S Omokawa, J Ryu, J B Tang, J Han
Plastic and Reconstructive Surgery 1997, 99 (1): 116-21
Thirty fresh cadaver hands were injected with a silicone rubber compound (Microfil) and dissected to examine the vascular and neural supplies of the thenar area. In 10 specimens, a selective injection technique was used to determine the extent of skin territory nourished by the superficial palmar branch of the radial artery. The purpose of this study was to clarify the anatomic basis for clinical applications of vascularized free- or island-flap transfers from the thenar area. The superficial palmar branch of the radial artery was found in all hands; the average diameter of the branch measured at its bifurcation site was 1.4 mm (0.8 to 3.0 mm).

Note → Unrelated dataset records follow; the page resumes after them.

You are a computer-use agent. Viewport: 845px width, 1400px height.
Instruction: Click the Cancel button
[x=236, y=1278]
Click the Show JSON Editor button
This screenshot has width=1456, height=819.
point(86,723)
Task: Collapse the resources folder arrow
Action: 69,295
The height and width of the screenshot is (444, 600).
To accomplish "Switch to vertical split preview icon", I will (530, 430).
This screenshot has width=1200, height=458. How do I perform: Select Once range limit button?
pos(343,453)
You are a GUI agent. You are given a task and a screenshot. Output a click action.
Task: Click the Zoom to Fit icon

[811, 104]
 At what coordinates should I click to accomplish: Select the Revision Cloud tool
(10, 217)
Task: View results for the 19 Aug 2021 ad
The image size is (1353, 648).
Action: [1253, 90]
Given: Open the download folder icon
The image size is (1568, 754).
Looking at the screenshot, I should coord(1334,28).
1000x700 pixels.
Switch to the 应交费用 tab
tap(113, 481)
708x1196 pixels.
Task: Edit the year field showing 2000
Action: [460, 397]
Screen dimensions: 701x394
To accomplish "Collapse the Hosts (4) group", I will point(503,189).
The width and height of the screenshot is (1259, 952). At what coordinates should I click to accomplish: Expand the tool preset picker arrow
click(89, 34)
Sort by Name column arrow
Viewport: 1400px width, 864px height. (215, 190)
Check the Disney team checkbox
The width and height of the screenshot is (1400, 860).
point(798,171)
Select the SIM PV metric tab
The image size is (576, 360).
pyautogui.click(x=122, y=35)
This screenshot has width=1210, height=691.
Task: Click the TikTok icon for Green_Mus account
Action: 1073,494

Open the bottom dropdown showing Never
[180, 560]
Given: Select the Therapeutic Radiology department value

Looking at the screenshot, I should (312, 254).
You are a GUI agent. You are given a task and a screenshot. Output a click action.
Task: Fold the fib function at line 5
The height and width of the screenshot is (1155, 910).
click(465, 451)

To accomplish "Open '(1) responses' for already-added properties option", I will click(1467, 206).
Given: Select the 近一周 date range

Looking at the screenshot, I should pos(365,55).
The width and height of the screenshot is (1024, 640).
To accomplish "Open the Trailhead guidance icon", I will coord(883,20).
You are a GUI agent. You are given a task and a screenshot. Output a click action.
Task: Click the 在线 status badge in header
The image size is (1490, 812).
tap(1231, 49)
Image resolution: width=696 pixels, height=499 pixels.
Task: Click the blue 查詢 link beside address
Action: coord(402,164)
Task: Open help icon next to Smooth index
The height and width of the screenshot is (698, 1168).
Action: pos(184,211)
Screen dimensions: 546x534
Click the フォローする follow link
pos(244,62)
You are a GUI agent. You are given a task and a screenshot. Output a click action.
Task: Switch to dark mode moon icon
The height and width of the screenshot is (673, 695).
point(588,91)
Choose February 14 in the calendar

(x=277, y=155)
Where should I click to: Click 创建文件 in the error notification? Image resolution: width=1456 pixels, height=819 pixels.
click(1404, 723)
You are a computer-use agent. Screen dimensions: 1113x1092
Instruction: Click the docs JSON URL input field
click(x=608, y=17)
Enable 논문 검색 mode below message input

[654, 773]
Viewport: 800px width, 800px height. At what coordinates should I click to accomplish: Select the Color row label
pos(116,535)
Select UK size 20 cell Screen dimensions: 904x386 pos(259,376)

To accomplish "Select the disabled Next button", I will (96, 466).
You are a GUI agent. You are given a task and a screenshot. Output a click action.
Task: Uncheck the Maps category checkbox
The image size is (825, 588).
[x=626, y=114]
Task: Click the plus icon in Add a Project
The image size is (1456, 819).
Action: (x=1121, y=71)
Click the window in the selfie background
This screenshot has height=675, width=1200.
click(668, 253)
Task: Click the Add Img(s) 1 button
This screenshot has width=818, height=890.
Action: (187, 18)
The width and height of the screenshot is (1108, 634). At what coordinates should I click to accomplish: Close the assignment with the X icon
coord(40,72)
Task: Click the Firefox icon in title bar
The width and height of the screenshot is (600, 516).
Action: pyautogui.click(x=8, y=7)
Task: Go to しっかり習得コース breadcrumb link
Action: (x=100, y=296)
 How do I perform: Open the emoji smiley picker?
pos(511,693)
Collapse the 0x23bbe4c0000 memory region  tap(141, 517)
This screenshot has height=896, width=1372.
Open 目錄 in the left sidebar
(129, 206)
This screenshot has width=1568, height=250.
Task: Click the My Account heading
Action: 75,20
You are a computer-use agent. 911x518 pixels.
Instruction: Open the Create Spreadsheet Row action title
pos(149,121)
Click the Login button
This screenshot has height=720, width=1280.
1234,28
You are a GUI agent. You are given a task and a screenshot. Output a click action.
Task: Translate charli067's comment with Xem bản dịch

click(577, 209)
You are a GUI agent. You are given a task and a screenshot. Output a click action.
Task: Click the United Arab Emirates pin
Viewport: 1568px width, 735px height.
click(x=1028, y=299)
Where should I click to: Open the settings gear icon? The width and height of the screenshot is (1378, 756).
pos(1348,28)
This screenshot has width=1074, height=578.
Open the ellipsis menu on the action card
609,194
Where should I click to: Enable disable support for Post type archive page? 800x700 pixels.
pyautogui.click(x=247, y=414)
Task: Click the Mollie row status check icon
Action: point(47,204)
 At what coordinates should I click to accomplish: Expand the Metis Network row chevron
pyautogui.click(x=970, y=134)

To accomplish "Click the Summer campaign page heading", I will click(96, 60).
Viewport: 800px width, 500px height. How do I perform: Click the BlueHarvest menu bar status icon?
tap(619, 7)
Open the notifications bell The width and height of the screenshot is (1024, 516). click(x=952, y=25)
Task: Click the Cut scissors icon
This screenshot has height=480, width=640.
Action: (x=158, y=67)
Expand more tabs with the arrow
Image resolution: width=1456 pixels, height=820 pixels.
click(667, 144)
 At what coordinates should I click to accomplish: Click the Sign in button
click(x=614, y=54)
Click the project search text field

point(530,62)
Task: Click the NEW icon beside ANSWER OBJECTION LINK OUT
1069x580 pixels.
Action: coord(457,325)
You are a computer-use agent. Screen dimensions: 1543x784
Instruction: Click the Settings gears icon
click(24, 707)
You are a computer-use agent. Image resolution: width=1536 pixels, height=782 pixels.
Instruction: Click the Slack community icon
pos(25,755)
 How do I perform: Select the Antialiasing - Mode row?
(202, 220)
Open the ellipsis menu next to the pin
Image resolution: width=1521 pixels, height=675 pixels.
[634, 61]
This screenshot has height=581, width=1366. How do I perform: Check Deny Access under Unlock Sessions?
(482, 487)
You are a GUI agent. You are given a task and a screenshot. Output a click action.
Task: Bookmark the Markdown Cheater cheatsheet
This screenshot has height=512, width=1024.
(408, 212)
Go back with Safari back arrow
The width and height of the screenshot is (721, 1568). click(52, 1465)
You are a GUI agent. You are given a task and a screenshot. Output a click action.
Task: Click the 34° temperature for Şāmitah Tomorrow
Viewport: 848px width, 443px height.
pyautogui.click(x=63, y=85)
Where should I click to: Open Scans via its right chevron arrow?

The constant area nourished by the superficial palmar branch was an area approximately 4 x 3 cm located over the proximal parts of the abductor pollicis brevis and opponens pollicis muscles. These results indicate that a fasciocutaneous flap from the radial thenar region can be raised based on the superficial palmar branch and consistently transferred as a free flap. In 63 percent of the hands dissected, the superficial palmar branch was connected to other arteries in the palm, suggesting that the flap can be transferred as a reverse-pedicle island flap in such hands. Innervation of the flap was provided chiefly by a branch of the superficial radial nerve. The radial aspect of the thenar eminence can provide a new and useful donor source for an innervated and vascularized free- or island-flap transfer for reconstruction of various skin defects of the volar side of the fingers.